Your answer must consist of exactly the lines below, starting with the line with "台股盤中 (282, 138)" and going on through the line with "廣告服務 (377, 2539)", and nothing else.

........

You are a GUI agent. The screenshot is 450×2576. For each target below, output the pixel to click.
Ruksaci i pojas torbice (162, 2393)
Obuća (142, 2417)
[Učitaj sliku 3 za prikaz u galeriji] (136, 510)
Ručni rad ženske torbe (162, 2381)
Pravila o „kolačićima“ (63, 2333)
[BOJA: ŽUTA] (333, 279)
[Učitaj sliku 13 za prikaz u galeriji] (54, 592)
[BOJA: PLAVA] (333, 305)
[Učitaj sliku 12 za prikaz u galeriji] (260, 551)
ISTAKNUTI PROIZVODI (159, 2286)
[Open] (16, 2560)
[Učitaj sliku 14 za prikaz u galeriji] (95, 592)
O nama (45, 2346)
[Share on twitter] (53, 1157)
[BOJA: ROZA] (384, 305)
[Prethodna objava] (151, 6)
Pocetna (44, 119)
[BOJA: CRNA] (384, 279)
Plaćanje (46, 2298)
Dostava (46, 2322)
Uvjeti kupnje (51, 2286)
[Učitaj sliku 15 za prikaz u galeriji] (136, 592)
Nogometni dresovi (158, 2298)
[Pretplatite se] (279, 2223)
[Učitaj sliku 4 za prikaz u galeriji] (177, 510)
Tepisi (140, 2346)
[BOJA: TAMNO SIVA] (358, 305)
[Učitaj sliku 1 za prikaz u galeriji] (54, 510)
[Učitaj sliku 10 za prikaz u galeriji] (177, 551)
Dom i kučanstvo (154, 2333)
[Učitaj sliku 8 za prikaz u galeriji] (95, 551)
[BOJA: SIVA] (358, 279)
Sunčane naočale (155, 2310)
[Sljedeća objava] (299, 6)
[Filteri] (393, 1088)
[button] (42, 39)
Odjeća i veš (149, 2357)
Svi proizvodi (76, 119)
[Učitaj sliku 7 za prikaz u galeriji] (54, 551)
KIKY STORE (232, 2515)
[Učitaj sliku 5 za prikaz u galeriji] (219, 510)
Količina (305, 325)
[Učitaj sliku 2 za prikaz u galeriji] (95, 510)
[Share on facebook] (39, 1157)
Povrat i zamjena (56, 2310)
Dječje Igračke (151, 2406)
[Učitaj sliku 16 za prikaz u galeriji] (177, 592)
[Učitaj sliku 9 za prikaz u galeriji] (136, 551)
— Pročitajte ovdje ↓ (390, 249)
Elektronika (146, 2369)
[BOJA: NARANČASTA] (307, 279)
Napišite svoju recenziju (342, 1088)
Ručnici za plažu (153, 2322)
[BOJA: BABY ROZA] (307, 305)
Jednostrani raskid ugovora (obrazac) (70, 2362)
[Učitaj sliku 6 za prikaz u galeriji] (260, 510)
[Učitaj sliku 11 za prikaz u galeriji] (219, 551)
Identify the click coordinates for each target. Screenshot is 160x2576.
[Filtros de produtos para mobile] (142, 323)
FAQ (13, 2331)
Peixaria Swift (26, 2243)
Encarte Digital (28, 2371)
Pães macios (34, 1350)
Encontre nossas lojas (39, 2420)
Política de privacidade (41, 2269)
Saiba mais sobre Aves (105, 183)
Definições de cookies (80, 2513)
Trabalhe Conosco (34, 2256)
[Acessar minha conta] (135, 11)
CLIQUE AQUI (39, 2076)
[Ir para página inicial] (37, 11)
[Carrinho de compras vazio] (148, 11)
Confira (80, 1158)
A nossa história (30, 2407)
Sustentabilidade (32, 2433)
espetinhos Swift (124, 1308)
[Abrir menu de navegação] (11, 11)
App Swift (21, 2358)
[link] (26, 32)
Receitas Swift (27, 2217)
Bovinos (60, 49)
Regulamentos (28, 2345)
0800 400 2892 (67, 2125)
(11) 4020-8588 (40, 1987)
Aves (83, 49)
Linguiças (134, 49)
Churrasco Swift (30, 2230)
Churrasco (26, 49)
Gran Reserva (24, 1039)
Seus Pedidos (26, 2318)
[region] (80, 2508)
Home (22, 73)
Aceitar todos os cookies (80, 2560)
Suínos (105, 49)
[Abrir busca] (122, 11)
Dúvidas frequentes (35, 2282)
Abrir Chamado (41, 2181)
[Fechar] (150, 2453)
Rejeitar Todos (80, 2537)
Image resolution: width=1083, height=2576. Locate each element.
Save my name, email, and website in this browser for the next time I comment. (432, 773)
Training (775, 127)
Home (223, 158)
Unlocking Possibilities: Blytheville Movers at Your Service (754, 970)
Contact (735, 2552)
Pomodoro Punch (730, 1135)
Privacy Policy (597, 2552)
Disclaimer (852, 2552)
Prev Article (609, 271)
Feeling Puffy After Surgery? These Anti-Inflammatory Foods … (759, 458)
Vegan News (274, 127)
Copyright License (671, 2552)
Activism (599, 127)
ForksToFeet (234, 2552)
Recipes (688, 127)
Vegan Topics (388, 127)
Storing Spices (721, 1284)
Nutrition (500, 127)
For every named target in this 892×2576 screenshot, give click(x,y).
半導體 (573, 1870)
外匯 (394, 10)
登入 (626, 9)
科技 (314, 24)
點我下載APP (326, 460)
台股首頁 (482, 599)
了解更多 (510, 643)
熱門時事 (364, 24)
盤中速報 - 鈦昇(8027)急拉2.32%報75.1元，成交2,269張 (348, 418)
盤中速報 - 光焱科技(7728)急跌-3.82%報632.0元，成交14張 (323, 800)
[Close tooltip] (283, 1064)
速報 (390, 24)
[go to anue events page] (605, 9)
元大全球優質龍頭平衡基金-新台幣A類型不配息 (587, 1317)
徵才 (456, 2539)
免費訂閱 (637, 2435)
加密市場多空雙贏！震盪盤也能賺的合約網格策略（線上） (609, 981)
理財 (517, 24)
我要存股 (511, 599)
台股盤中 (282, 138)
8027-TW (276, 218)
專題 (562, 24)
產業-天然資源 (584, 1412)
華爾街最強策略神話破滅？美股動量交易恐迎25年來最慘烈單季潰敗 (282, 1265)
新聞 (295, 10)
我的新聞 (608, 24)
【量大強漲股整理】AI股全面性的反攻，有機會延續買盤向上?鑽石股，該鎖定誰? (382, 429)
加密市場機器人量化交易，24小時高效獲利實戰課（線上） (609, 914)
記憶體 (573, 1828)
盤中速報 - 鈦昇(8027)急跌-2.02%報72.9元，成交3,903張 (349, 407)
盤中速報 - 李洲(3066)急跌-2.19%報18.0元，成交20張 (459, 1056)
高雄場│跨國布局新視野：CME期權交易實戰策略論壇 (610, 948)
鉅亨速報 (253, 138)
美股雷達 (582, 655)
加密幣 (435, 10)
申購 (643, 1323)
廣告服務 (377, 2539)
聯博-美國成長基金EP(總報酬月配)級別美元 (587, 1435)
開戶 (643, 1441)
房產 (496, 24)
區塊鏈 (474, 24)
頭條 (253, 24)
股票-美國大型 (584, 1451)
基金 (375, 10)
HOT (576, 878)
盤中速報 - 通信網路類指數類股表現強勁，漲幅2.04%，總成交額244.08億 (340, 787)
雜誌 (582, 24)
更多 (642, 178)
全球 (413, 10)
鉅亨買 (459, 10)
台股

........

YOUR RESPONSE:
台股盤中 (282, 138)
8027-TW (276, 218)
專題 (562, 24)
產業-天然資源 (584, 1412)
華爾街最強策略神話破滅？美股動量交易恐迎25年來最慘烈單季潰敗 (282, 1265)
新聞 (295, 10)
我的新聞 (608, 24)
【量大強漲股整理】AI股全面性的反攻，有機會延續買盤向上?鑽石股，該鎖定誰? (382, 429)
加密市場機器人量化交易，24小時高效獲利實戰課（線上） (609, 914)
記憶體 (573, 1828)
盤中速報 - 鈦昇(8027)急跌-2.02%報72.9元，成交3,903張 (349, 407)
盤中速報 - 李洲(3066)急跌-2.19%報18.0元，成交20張 (459, 1056)
高雄場│跨國布局新視野：CME期權交易實戰策略論壇 (610, 948)
鉅亨速報 (253, 138)
美股雷達 (582, 655)
加密幣 (435, 10)
申購 (643, 1323)
廣告服務 (377, 2539)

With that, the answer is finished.